ナタリア・カミンスキーとの出会いは敵同士ということから始まった。

当時の永時(この時からもう黒ずくめだった)は封印指定を受けている真っ只中で執行者とのリアル鬼ごっこをし続ける日々を送っていた。そんな大半の執行者とは別のごく少数の中に彼女が入っていたのである。

結果としては永時が逃亡することにより何もなく終わったかのように思われたが腐れ縁とも言えるものであろうか、再会は案外すぐに訪れた。

 

永時もまさか逃亡先の酒場で再会するとは思いもしなかっただろう。

そこから後はただ普通に2人で飲んで、近代兵器を使う共通点から話が合い、共に仕事をする仲にまで発展したというわけである。

 

 

「まあ最近この生活に飽きてきたから構わんが……」

 

 

最近まではリアル鬼ごっこをゲーム感覚で楽しんでいたものの、最近はザコ続きでいい加減この生活に飽きてきたところに丁度かかってきたのが旧知の女、ナタリア・カミンスキーからの連絡だったというわけである。

 

まあ言うなれば暇つぶしがてらに寄ってみたようなものである。

 

 

「ならいいじゃないか」

 

 

とりあえずついてきてくれ、と言われ彼女の背を追っていくとある1人の少年がベットの上で規則正しい寝息を立てて眠っていた。

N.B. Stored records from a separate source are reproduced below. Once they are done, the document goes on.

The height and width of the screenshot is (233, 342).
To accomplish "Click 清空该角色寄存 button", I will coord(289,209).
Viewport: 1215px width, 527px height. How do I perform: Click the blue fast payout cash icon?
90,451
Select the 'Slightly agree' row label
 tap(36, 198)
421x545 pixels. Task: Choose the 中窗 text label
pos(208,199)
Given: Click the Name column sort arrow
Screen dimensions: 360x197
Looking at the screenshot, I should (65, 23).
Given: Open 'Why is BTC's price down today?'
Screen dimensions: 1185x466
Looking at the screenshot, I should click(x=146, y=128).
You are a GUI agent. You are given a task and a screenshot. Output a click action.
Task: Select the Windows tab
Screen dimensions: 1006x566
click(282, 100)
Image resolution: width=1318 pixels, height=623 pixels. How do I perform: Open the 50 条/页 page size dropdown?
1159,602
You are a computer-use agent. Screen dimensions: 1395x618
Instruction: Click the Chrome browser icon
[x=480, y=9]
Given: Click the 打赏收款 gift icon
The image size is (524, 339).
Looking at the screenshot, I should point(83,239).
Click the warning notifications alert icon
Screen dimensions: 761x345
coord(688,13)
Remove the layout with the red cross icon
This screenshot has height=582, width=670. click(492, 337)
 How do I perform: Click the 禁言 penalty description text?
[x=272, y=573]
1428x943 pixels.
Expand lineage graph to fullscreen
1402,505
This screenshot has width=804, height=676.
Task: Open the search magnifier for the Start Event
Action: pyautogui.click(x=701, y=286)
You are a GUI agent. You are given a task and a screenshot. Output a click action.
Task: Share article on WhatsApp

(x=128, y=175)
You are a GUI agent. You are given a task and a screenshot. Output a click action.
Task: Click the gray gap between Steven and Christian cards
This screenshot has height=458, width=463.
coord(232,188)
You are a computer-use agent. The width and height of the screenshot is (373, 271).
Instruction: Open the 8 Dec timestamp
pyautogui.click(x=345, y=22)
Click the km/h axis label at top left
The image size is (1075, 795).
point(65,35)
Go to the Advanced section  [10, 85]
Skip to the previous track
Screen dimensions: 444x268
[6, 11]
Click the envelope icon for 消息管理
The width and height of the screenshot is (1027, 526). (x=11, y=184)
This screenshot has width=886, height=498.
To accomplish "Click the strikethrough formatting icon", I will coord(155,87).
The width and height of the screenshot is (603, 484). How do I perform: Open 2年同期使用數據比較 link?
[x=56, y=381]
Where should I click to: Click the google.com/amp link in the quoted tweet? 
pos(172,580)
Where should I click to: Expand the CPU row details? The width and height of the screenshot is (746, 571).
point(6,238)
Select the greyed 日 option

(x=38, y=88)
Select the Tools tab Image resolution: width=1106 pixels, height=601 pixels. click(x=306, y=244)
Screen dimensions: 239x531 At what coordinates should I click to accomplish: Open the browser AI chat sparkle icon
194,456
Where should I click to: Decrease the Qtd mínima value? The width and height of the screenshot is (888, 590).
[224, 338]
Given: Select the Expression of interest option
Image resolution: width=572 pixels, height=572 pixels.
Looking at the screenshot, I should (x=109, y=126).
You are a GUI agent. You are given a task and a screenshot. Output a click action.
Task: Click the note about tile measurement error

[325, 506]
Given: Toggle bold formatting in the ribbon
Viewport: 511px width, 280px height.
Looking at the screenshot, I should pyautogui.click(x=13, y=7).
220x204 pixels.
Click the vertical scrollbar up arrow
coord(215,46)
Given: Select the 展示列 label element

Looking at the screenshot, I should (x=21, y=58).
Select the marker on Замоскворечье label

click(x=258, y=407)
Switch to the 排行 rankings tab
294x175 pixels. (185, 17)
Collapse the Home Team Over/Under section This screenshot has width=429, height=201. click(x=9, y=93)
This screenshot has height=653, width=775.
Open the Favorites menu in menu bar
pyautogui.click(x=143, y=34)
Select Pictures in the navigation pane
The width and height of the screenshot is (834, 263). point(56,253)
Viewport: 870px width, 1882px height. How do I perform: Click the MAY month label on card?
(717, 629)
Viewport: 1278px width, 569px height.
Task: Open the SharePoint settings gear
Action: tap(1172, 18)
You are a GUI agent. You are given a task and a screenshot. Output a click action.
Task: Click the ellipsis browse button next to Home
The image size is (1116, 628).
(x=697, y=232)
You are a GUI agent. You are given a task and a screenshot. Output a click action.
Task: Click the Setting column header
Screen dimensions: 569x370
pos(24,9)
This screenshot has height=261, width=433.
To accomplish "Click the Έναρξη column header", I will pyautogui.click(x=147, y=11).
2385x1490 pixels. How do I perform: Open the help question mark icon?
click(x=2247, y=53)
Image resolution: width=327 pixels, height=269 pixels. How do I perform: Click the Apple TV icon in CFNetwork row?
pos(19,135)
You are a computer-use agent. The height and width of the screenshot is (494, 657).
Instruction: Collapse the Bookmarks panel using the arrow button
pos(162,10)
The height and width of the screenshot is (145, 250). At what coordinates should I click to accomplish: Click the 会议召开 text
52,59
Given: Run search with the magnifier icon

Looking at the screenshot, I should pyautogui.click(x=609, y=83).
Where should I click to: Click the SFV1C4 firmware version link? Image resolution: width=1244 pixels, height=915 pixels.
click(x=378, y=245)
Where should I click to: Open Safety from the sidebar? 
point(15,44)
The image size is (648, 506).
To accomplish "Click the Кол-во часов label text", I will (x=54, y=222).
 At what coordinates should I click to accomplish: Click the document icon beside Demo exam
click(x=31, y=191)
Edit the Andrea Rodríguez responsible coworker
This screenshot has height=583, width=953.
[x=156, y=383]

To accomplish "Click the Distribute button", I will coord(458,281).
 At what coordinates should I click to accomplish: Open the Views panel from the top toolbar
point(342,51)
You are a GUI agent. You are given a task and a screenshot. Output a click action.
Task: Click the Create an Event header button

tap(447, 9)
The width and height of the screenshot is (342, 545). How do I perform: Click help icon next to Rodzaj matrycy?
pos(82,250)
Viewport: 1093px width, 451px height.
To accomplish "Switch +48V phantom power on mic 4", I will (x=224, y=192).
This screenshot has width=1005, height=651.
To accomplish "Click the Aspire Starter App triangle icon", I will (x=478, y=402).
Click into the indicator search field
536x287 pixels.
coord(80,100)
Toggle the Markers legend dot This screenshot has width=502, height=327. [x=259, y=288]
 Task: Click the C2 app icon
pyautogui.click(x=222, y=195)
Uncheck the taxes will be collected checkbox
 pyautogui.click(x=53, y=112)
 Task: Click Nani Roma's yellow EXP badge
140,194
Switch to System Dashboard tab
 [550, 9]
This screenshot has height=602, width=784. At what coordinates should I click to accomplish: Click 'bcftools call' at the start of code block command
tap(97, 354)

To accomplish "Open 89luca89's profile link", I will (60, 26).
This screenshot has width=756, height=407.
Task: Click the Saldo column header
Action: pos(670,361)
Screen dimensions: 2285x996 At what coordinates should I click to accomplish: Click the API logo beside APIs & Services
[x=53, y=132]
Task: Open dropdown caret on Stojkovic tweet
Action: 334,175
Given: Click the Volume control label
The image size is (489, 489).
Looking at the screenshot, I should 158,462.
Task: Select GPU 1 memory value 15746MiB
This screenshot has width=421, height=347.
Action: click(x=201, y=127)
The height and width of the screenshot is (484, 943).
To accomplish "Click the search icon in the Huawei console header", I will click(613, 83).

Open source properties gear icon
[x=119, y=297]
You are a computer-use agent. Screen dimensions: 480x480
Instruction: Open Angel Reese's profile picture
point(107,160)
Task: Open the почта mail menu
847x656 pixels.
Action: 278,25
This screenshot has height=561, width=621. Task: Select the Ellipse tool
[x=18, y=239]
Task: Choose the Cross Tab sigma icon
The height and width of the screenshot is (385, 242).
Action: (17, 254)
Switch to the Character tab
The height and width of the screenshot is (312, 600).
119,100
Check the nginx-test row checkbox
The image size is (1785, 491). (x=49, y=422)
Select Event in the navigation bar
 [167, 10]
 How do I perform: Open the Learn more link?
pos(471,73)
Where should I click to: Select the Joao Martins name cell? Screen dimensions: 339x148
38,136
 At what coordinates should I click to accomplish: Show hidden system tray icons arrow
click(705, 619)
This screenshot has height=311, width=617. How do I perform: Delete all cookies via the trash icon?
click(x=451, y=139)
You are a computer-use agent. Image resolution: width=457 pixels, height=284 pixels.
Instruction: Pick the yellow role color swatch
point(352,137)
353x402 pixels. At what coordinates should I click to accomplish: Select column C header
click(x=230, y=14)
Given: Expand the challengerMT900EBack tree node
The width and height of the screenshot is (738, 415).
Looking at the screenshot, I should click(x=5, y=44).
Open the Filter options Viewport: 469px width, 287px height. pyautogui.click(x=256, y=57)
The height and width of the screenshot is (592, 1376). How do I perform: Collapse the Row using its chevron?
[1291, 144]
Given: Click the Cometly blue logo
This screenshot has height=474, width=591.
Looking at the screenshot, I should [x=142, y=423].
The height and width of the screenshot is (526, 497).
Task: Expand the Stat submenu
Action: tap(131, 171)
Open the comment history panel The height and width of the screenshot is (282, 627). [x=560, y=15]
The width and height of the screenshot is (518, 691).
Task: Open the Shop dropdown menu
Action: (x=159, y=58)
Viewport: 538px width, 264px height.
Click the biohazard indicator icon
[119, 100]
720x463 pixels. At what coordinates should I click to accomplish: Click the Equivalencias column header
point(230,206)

永時はその光景に目を見開き、ナタリアとその少年を何回か見た後こう告げた。

 

 

「……とりあえず警察行こうか?安心しろ、腕の立つ弁護士を紹介してやるから」

「落ち着け、一旦話をしようじゃないか。あと、あたしをなんだと思ってるんだ?」

「冗談だよ、冗談」

 

 

とは言うものの実際内心ではショタコンになったのかとヒヤヒヤした自分がいたが……。ショタコンは知り合い1人で充分である。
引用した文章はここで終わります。